LEONE XIII papa

Enciclopedia Italiana (1933)

LEONE XIII papa

Costanzo Maraldi

Vincenzo Gioacchino Pecci, nato a Carpineto Romano il 2 marzo 1810 dalla patrizia famiglia dei conti Pecci, devotissimi al papato, fece i primi studî nel collegio dei gesuiti in Viterbo, donde passò, nel 1824, al Collegio romano per poi essere ammesso (novembre 1832) all'Accademia dei nobili ecclesiastici, che preparava i giovani alle alte carriere della diplomazia e dell'amministrazione pontificia. Intanto fin dal 1830, come apprendista nella Congregazione degli affari ecclesiastici straordinarî, penetrava nel mondo vaticano, e, nello stesso tempo, frequentava la Sapienza, addestrando il finissimo ingegno negli ardui studî giuridici e teologici. Ordinato sacerdote il 31 dicembre 1837, il Pecci, due mesi dopo (febbraio 1838), fu da Gregorio XVI nominato delegato apostolico di Benevento, ove dovette affrontare una difficile situazione politico-economica, ripristinando energicamente la già vacillante autorità pontificia sulla popolazione beneventana, assai incline all'unione con il regno di Napoli, e reprimendo con severità sia il brigantaggio sia lo sviluppato novimento liberale mazziniano. Il Pecci rivelò per la prima volta doti di ottimo amministratore e di abile uomo politico, che poi riconfermò quando, nel 1841, passò a reggere l'importante delegazione di Perugia.

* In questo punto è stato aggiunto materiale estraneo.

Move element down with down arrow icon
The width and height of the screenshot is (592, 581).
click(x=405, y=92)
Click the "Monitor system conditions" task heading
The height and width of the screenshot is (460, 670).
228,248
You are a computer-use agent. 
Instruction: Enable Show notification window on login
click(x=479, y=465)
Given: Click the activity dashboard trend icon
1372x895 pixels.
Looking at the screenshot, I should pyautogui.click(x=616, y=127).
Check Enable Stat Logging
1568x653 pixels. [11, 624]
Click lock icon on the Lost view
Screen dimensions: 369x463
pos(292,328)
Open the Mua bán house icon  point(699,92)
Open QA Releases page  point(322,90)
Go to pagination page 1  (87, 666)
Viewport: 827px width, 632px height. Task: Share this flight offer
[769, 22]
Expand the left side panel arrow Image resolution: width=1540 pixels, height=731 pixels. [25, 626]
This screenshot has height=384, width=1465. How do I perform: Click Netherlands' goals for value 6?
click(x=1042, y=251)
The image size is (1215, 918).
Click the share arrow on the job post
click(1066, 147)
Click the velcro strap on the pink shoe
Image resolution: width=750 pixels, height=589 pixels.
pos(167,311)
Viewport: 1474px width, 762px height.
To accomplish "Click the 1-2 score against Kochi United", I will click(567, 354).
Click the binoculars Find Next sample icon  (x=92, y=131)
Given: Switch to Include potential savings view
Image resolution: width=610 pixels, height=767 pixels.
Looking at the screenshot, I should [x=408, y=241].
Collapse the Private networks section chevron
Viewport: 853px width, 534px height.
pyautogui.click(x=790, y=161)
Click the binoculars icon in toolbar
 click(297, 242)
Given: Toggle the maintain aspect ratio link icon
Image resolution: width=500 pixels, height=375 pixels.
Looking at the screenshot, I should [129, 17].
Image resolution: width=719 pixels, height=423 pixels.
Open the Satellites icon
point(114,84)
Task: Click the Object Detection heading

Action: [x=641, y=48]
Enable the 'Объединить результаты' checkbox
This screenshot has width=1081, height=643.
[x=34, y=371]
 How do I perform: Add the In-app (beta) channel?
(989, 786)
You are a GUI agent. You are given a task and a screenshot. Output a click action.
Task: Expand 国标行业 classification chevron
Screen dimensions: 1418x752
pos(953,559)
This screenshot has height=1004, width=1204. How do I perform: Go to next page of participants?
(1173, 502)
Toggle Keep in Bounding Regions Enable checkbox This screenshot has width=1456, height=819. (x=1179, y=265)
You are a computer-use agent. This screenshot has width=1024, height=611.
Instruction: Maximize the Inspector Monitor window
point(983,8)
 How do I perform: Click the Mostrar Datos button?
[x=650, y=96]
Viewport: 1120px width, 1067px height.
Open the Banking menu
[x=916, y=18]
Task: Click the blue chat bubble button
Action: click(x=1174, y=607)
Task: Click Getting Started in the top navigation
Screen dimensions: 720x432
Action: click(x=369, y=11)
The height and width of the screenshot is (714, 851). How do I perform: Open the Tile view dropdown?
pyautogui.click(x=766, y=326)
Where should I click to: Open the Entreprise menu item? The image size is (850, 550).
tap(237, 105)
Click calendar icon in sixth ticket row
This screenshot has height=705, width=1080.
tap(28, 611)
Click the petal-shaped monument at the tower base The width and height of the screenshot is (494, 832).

Nominato nel gennaio 1843 arcivescovo di Damiata, venne, nell'aprile dello stesso anno, inviato nunzio pontificio nel Belgio, ove la sua abilità diplomatica non riuscì se non in parte a superare gli ostacoli che l'atteggiamento del clero belga, influenzato dalle correnti lamennaisiane, e la politica intransigente del partito clericale frapposero all'azione prudente di lui. Richiamato in patria (luglio 1846), il Pecci dovette rinunciare alla carriera diplomatica e accettare il vescovato di Perugia, che egli resse per più di un trentennio, elevando il livello culturale del clero perugino e vivendo in mezzo al popolo, di cui comprese le vive esigenze economiche. Ma il fallimento della sua missione nel Belgio e la sua tacita disapprovazione della politica interna seguita dal card. Antonelli dopo il 1849 limitarono l'attività del Pecci al campo puramente religioso. Nominato cardinale nel 1857, il Pecci assistette agli avvenimenti del 1859-60 e, da convinto fautore del potere temporale, si oppose vivamente non solo all'annessione dell'Umbria al nuovo regno d'Italia, ma anche all'introduzione della legislazione ecclesiastica piemontese e del matrimonio civile. Tale rigido ed energico atteggiamento di protesta non gl'impedì tuttavia di mantenere rapporti corretti con le autorita politico-militari dell'Umbria e con lo stesso re Vittorio Emanuele II, procurandosi così se non proprio le simpatie, certo la benevolenza e la stima di molti autorevoli uomini della destra, che dividevano il giudizio espresso poi dal Bonghi alla vigilia dell'avvento del Pecci al pontificato, considerandolo come "uno dei più eletti ingegni del Sacro Collegio e delle nature meglio e più temperate e più sanamente vigorose che ne facciano parte".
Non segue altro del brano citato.